How Manufacturers Can Take Their Business Online

It pays to be prepared – something that many manufactures learned when an unforeseen pandemic rocked the world.

According to the National Association of Manufacturers (NAM), the period between February and March 2020 saw 35.5% of manufacturers experiencing supply chain disruptions, and 78% felt uncertainty around the pandemic and worried that it would impact their business.

As many offices began to work remotely, the manufacturing industry continued to be affected as distributors, wholesalers, warehouses, fulfillment centers, and other links in the supply chain ground to a halt.

While traditionally-minded B2Bs have been slow to adapt to the change, other manufacturers are increasingly focusing on online selling. In fact, turning to B2B eCommerce to offset losses from dwindling in-person channels was the only option.

And these companies were pleasantly surprised with the outcome: taking their businesses online had generated 60%-80% of their global revenue.
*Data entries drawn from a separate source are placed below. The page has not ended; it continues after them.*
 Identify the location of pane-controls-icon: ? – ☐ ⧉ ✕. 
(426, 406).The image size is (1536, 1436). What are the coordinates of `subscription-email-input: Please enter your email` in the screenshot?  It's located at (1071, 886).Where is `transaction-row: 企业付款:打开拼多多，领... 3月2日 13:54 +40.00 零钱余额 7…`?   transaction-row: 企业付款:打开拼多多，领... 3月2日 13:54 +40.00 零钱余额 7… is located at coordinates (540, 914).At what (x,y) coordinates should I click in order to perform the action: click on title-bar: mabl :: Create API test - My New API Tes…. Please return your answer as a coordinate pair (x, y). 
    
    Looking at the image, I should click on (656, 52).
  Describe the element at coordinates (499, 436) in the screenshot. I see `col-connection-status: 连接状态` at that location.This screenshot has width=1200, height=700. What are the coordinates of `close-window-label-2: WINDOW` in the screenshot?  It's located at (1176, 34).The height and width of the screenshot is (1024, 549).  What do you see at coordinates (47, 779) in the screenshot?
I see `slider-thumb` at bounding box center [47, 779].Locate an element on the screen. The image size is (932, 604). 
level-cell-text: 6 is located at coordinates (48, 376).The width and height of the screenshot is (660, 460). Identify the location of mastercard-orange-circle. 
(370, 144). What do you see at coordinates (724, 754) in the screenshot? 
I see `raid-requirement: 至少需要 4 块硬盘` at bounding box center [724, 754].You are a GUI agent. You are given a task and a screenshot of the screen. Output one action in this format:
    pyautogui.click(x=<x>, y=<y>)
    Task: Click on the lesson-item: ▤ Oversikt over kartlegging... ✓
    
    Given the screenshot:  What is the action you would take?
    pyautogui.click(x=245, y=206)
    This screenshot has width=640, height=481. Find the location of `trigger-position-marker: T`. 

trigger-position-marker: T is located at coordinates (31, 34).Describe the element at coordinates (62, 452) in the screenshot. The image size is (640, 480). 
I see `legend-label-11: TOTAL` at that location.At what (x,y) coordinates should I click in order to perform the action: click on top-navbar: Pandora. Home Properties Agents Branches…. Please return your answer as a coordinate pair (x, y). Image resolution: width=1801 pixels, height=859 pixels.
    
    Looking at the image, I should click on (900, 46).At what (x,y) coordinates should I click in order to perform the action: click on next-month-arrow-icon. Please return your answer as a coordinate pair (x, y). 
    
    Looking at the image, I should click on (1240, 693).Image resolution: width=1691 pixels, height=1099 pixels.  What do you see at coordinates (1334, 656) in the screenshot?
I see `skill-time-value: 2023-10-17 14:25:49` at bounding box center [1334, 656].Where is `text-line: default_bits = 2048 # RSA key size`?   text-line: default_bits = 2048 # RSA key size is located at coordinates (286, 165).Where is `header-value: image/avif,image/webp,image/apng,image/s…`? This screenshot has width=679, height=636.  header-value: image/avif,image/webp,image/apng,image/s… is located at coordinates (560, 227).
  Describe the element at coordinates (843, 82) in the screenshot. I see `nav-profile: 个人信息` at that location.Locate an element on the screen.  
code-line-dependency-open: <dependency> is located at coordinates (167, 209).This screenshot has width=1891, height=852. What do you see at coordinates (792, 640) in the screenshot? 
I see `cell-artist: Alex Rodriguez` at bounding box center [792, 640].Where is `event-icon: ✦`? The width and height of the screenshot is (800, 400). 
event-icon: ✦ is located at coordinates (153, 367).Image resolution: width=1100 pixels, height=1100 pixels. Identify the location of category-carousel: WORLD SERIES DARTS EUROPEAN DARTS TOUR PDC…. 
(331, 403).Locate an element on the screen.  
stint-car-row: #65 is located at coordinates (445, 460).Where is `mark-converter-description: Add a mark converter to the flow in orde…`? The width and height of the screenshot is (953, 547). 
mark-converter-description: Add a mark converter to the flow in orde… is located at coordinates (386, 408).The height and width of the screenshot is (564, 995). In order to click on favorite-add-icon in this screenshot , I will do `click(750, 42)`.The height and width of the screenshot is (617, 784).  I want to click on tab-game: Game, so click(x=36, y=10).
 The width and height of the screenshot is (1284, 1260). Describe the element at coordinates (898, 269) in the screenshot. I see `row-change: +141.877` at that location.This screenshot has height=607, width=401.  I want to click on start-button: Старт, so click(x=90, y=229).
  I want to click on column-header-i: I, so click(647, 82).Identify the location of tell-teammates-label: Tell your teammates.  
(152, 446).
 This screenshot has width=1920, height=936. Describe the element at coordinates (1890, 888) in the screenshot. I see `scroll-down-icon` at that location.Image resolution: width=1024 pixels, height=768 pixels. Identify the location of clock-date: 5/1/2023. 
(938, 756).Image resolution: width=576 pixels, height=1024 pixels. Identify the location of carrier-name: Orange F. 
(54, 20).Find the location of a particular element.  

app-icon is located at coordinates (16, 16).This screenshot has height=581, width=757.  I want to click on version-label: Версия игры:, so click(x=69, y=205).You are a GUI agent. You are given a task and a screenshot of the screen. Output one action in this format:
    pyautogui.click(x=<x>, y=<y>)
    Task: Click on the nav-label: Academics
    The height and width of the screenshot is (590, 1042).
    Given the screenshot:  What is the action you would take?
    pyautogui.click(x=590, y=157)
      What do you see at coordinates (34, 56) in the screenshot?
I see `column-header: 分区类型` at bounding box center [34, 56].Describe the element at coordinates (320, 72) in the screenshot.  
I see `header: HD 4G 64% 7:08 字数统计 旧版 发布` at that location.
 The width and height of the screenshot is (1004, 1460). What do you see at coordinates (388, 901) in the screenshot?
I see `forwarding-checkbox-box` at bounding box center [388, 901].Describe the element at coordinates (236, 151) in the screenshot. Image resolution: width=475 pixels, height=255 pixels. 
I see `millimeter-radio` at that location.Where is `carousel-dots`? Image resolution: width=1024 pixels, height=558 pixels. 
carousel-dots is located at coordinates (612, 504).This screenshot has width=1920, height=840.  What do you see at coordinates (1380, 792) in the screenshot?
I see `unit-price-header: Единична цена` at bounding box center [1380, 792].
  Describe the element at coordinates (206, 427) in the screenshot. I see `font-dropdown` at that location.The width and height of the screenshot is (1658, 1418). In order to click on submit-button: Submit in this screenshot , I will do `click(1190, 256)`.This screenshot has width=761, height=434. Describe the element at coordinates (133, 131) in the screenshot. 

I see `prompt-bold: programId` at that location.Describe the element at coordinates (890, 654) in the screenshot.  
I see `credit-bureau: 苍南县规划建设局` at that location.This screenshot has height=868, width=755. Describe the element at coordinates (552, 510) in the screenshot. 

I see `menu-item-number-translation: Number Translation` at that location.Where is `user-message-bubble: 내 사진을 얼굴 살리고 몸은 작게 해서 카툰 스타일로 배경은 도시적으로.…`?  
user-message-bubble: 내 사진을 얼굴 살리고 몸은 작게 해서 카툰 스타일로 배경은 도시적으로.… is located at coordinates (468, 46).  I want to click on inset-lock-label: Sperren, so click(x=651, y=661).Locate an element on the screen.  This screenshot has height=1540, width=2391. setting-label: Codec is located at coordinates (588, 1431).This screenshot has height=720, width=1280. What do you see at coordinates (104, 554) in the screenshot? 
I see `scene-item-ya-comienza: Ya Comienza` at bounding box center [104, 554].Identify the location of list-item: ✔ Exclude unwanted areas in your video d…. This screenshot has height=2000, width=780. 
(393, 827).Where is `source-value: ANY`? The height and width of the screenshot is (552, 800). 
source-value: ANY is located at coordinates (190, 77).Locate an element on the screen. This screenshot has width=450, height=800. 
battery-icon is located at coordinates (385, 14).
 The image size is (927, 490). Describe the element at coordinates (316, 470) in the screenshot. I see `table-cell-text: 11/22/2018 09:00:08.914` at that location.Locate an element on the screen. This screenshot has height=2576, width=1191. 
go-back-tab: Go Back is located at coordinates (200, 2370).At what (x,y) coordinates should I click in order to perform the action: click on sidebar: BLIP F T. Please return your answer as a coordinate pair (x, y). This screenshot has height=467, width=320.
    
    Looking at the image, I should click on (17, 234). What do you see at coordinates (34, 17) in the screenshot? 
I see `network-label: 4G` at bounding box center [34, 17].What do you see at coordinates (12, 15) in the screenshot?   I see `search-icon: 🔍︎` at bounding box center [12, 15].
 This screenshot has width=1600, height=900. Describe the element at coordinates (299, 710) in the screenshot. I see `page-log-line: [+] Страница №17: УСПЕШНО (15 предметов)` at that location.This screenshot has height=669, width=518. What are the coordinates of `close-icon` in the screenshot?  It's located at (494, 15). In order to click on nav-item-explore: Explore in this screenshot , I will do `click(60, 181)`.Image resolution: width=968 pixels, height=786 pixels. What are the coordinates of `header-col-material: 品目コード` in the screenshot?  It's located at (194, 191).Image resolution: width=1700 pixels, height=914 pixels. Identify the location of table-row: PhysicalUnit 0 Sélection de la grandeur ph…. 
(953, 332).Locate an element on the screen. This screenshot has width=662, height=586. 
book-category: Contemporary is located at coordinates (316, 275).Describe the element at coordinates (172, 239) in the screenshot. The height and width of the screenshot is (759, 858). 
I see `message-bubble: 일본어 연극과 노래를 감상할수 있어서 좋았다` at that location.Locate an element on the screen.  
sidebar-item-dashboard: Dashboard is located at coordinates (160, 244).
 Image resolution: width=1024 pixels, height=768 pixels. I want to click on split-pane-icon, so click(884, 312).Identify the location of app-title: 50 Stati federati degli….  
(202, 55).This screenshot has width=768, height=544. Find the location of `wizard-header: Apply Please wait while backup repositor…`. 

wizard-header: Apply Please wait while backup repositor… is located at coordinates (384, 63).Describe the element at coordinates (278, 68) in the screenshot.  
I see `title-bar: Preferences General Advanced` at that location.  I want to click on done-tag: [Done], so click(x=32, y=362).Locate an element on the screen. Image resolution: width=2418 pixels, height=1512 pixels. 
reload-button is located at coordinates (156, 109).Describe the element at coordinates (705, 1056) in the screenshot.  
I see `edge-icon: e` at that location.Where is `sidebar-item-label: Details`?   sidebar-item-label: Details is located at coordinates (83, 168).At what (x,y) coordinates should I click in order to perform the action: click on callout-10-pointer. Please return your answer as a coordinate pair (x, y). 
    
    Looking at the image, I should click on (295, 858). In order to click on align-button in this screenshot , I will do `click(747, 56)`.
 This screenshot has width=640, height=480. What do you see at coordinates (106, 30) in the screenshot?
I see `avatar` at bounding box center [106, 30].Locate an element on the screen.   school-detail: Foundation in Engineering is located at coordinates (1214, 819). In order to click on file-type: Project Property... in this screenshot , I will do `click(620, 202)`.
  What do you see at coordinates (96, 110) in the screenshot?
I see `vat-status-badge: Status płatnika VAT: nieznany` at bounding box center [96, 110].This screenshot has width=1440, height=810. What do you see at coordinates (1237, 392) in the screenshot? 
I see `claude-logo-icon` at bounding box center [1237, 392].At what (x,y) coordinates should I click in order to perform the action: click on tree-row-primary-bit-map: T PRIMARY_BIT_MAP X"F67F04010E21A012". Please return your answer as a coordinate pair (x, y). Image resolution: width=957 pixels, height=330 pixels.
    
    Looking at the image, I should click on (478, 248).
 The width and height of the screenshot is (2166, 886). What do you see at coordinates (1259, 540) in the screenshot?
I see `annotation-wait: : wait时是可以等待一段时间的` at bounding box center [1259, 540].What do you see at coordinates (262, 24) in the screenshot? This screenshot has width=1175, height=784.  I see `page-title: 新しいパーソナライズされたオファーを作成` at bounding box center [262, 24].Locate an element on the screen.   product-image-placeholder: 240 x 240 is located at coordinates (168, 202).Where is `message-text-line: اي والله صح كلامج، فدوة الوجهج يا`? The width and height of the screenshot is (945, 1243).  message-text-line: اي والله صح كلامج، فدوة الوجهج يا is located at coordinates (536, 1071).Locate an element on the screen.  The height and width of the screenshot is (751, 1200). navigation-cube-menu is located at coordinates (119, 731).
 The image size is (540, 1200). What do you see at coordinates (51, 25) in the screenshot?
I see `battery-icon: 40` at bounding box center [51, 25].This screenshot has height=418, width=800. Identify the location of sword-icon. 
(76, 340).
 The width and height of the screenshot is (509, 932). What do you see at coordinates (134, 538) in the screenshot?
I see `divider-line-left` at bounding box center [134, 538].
How to Use eCommerce in Manufacturing

The B2B eCommerce industry is predicted to reach $1.8 trillion by 2023, so it makes sense for manufacturers to take their businesses online – however, it’s essential to use a speedy courier company like to deliver their products on time.

Businesses also need an engaging website, equipped sales staff, optimal online product configuration, and personalized catalogs for their clients.

Create a Great Website

Your website has to have researching, purchasing, after-sales support, and reordering features for your clients to make online sales.

Research Tools

To enable your clients to do their own research, you should provide high-quality content, reviews, and comparison tools. In addition to this top-of-the-funnel information, you should also offer more comprehensive content – such as white papers, webinars, and case studies.  


Purchasing on your website should be simple with a user-friendly design, searchable catalogs, secure checkout, and intuitive navigation.

After-Sales Support

The most crucial information for after-sales support should be easy to find on your website. The three most common after-sales searches are ‘on-site repairs,’ ‘returns,’ and ‘on-site maintenance – ensure your clients have access to this information.

A feature that allows your clients to reorder items quickly is vital. The process should be user-friendly and easy for customers to set up themselves.  

Equip Your Sales Staff

While online storefronts are vital, most consumers will want to speak to a sales representative while researching complex products and making buying decisions.

To ensure that your clients are empowered to purchase your products, all your sales staff should be equipped with deep knowledge about the products you sell. Support staff should also be willing to provide after-sale support across all channels – this could be over social media, online chats, mobile apps, etc.

Provide Personalized Catalogs

B2B shoppers value personalization in their suppliers.

You can provide a personalized buying experience by setting up quizzes or questionnaires, offering searchable product comparison tools, and leveraging email marketing to send personalized catalogs or discounts.

Configure Your Online Products

Another valuable feature for B2B buyers is custom online configuration. Customers should be able to create different product setups and comparisons to avoid feeling overwhelmed.

By adding a virtual product constructor feature on your website, clients will be able to view real-time pricing, have questions addressed by helpful links to manuals, and feel empowered to assemble fully customized specs.